How can companies balance that reality with the ever-present need to evolve, adapt, grow and look around the corner for what’s next?
There are, no doubt, innovations that arise from a sudden flash of genius or a happy accident. However, these examples are the exception rather than the rule. In reality, the organizations that consistently innovate to the benefit of their people, their customers and society at large are able to do so because of a very intentional, methodical and coordinated commitment to building a bona fide “culture of innovation”—a culture where innovation can thrive.
How do leaders create this kind of environment? Here are five practical tips for fostering a culture of innovation in your organization:
Clearly define what innovation means. Innovating sure sounds great, but do your employees even know what it means or how innovation might apply to them? Do they know what innovation looks like? Use the power of storytelling and real-life examples. (“Our legal process used to take eight days, and now it takes three. Here’s what we did, and here’s how it helped us save $500,000 annually.”) People will forget points in time and numbers. They will remember stories.
Lead by example. Leaders show their team what’s important by what they emphasize, measure and reward. What happens when a new idea fails? Do you pound your fist on the table? Don’t make your people afraid to fail. Similarly, how do you reward innovation? In my organization, our metrics measure the number of new ideas that we take to the business, how many were accepted, and how many of them became a part of our offering. These successful innovations must be recognized and rewarded, but so should the ideas that were ultimately not implemented. The best leaders also champion the concept of “constructive discontent.” This is the opposite of “if it ain’t broke, don’t fix it.” This is “if it ain’t broke, improve it.” The best companies are always striving to be better.
Develop relationships that build trust. Leaders who develop authentic relationships that are built on empathy, respect and caring can create a safe place for team members to raise their hands and challenge the status quo. Leaders also need the intellectual bravery to be direct in asking the kinds of tough questions that will generate “critical conversations.” Some of the best innovations I’ve seen have come about because a leader has had the courage (and self-confidence) to be vulnerable and say: “You’re the subject-matter expert. You know more about this than me. What am I missing? What would you change if you had a magic wand?” By the same token, if you ask those questions and don’t do anything about it, you’ve made things worse. If a leader ultimately determines that a certain idea shouldn’t be implemented, they also need to have the courage to be transparent and explain why.

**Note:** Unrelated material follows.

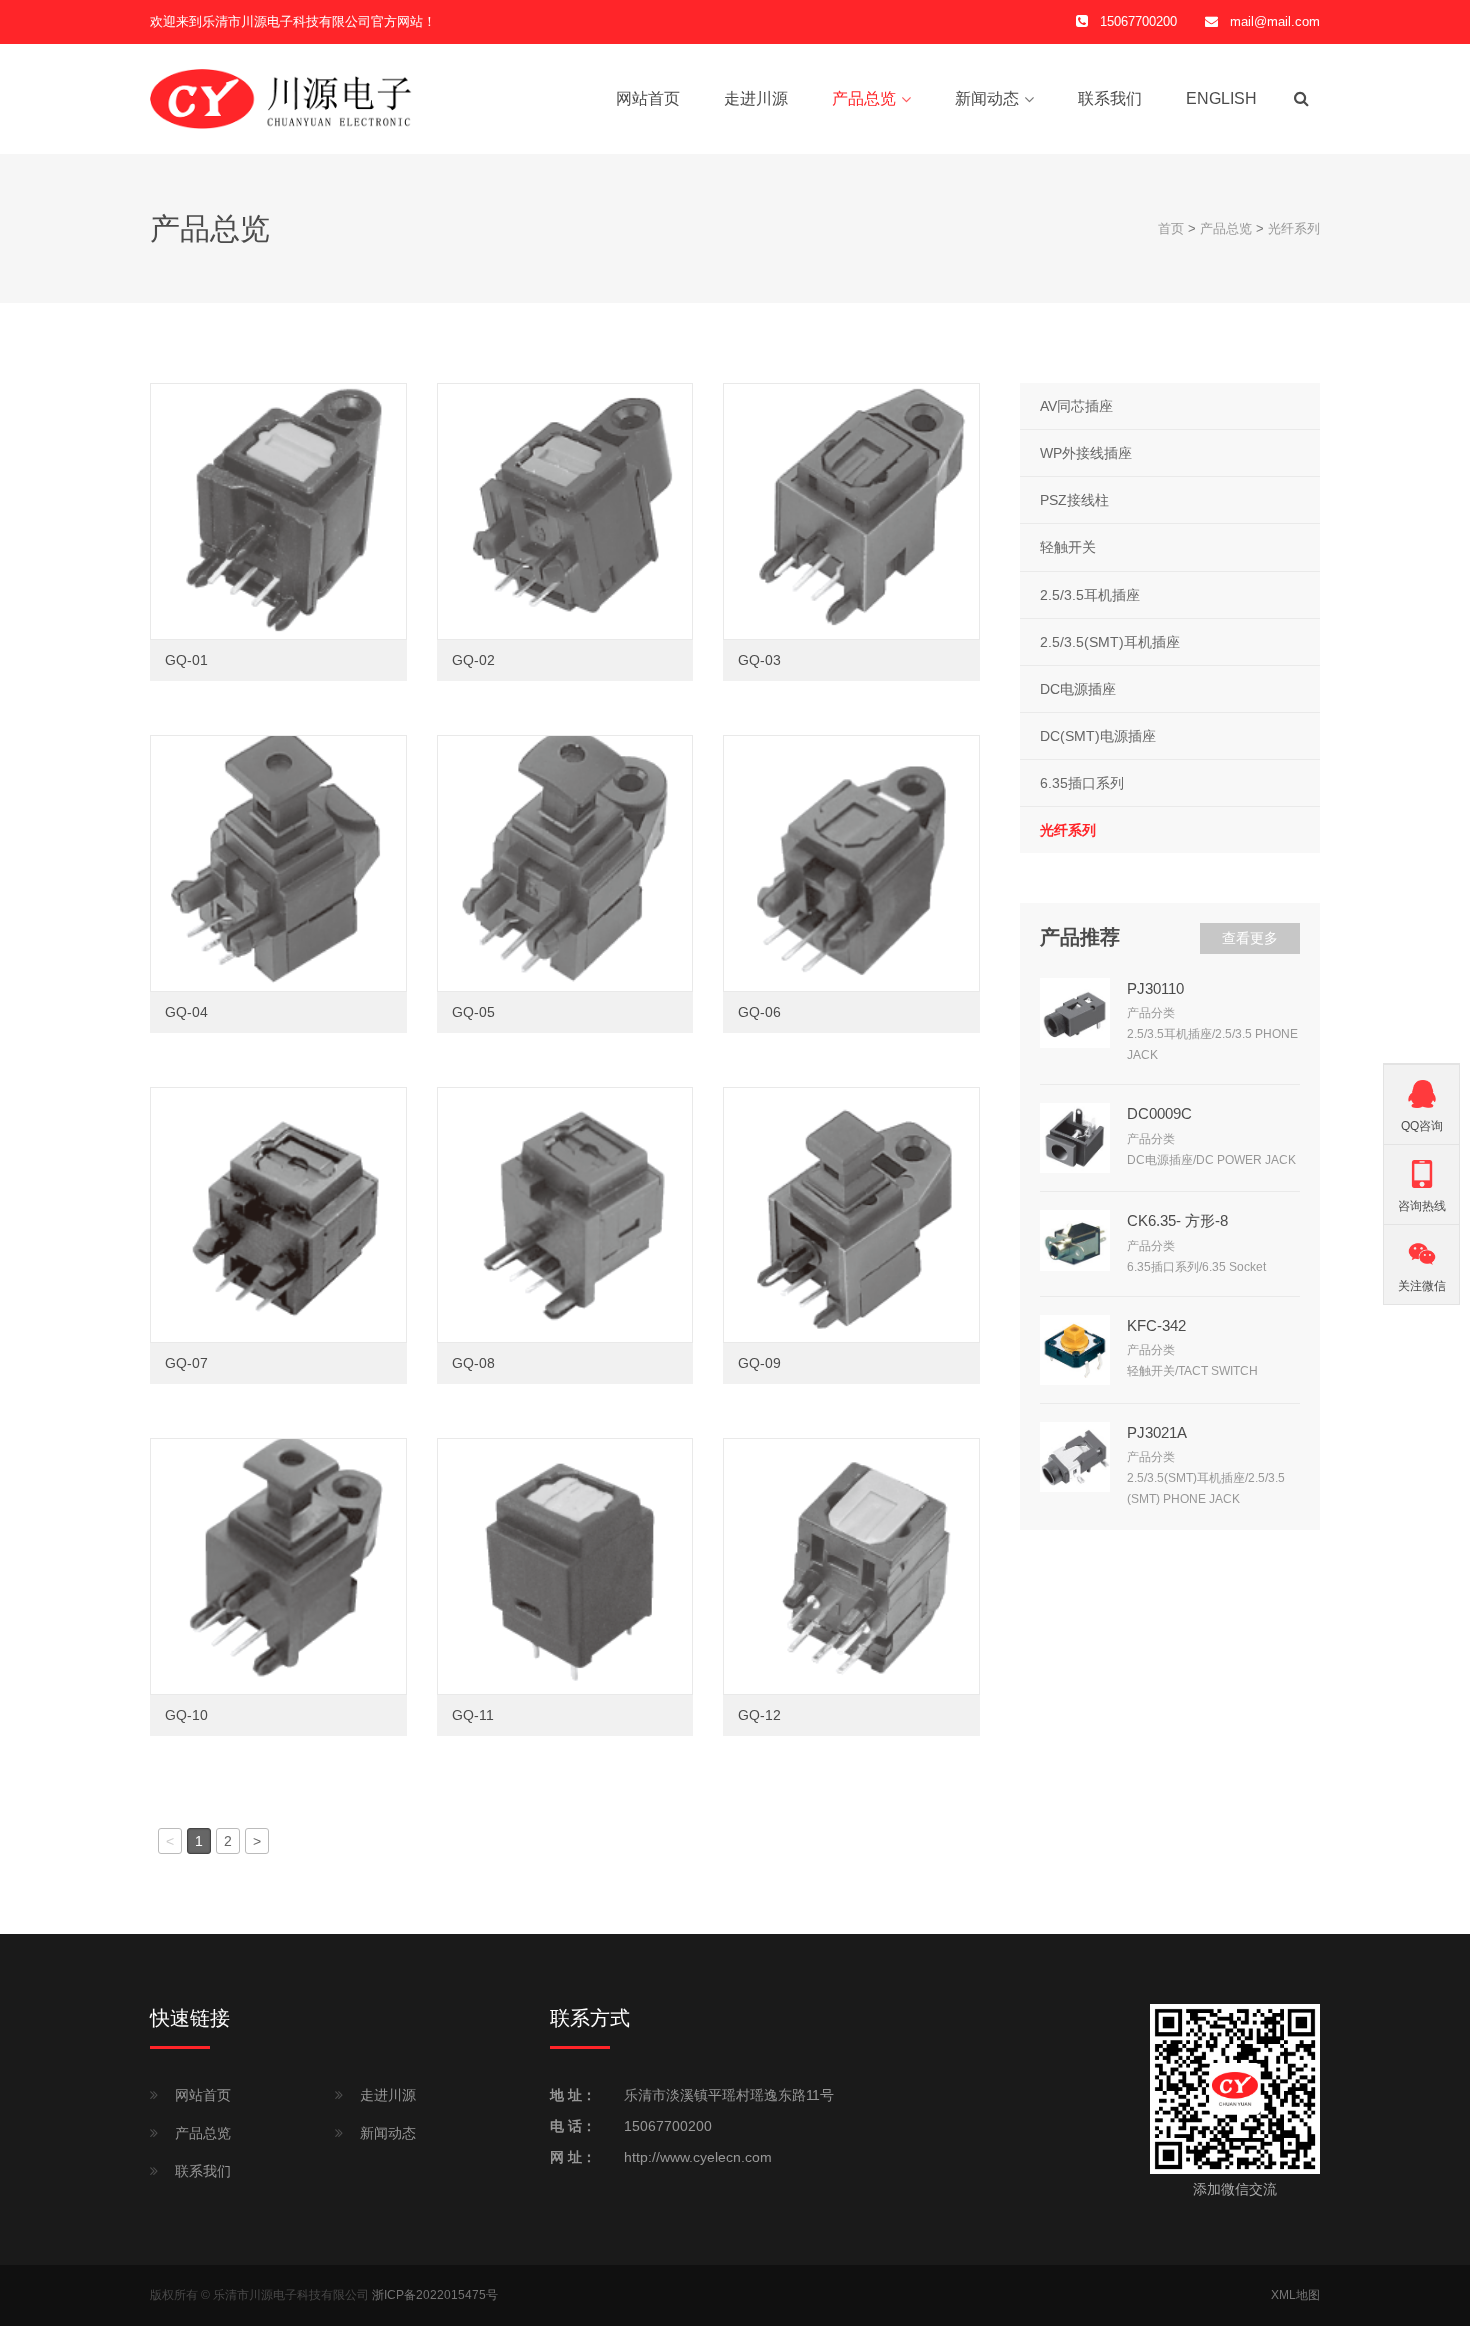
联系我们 (1110, 98)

Put your money where your mouth is. Set aside funding—and your team’s time—for innovation. Using the “70-20-10 model” is one effective approach. With this, 70% of funding is earmarked for running the business (the blocking and tackling) and chasing the ROI that you’re already aware of. Another 20% is focused on automation (“How can we do the things we do faster, less expensive and better?”). The remaining 10% should be focused on innovation. If you don’t set the time and money aside in this way, all you’ll do is run your business with your head down without looking up and looking forward.
“Diversity” means diverse perspectives and, in turn, diverse ideas. If your team members all share the same lived experiences, they’re likely to approach challenges and problem-solving with the same point of view. Teams that bring together people with a variety of different backgrounds and cultures are far more likely to identify differentiated, innovative and outside-of-the-box solutions.
Our success in building a culture of innovation has to be focused on never losing sight of being intentional, methodical and coordinated in our commitment to improvement. These practical steps I shared above can get your organization maturing into a “let’s improve it” mindset. Nurturing this mindset can then help ensure that innovation thrives and that employees have the confidence to ask tough questions and contribute to critical conversations—which will fuel your innovation culture.